Historic house in Georgia, United States

Gatewood House is a historic plantation house in Eatonton, Georgia, that is listed on the U.S. National Register of Historic Places. It was built sometime during 1805–1812 while the property was owned by a John Keating. Keating acquired the property through Georgia's 1805 land lottery, drawing a 202.5-acre tract that included part of Lick Creek, and built the house there before selling the property in 1812. As of 1975, the house remained unaltered from its original construction. It is significant for its "refined yet simple" architecture, unusual and hence more important given its era.

Owners include:
- pre-1812 John Keating built it, sold it for $1200 to James O'Neal
- James O'Neal made the property into a successful cotton plantation, sold it for $1900 in 1820
- Z. Weddington, sold it for $1400
- William Walker owned it
- James Jackson sold the house and its 202.5 acre for $1200 to Mrs.
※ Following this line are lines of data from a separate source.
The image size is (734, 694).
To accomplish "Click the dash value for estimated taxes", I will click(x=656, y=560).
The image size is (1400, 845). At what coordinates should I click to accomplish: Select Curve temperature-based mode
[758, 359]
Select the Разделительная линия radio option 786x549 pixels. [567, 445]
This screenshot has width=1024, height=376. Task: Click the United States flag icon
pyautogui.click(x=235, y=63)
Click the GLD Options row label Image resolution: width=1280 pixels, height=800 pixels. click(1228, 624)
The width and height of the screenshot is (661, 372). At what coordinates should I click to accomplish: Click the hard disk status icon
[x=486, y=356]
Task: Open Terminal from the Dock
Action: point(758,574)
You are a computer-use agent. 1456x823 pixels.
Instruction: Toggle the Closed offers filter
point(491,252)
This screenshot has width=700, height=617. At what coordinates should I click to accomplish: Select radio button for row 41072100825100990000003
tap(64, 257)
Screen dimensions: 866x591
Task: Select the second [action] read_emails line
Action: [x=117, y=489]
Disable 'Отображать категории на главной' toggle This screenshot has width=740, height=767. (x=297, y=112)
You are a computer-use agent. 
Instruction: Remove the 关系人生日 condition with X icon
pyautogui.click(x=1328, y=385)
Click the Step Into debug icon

Francis M. Gatewood
- Mrs. Francis M. Gatewood, whose family kept it into the 1920s
- U.S. government purchased it
- H. Grady West purchased it with 130 acre in 1930s
- Mr. and Mrs. John Copeland, owners in 1975, purchased it not long before then

Reportedly the hand of Ann E. Gatewood was sought by William H. Seward (later U.S. Secretary of State).

Turnwold Plantation, where Joel Chandler Harris lived and wrote, is nearby.

It was listed on the National Register of Historic Places in 1975.